(Beginning of Supplied entries)

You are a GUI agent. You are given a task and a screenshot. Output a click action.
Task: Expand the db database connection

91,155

(End of Supplied entries)
(Beginning of Supplied entries)

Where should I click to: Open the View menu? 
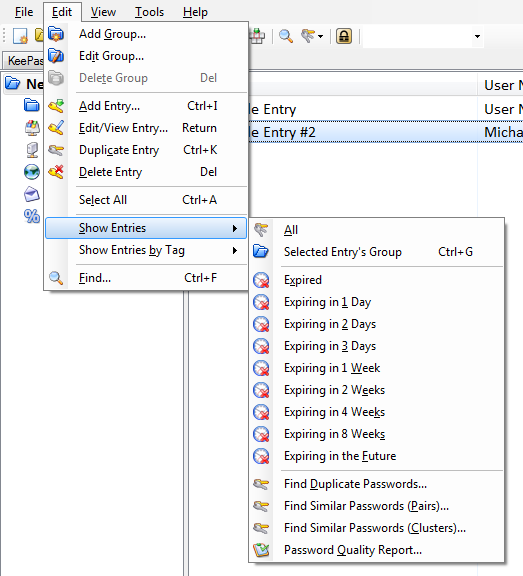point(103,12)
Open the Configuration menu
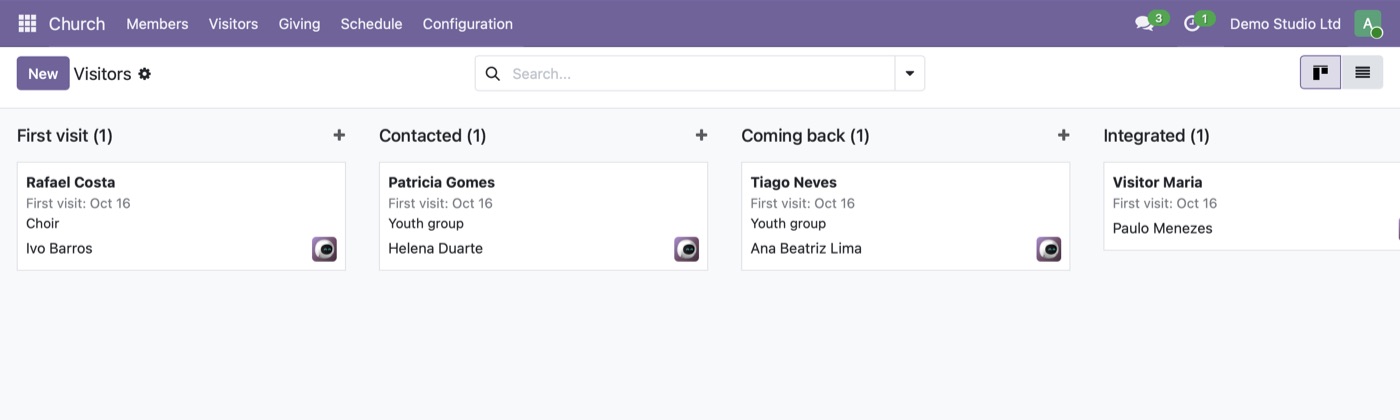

(End of Supplied entries)

Exercise details:
Using the entries above, extract exactly the lines from the one that contains "Where should I click to: Open the View menu?" through the one that contains "Open the Configuration menu". Do not carry over any pictures.

Output for this task:
Where should I click to: Open the View menu? 
point(103,12)
Open the Configuration menu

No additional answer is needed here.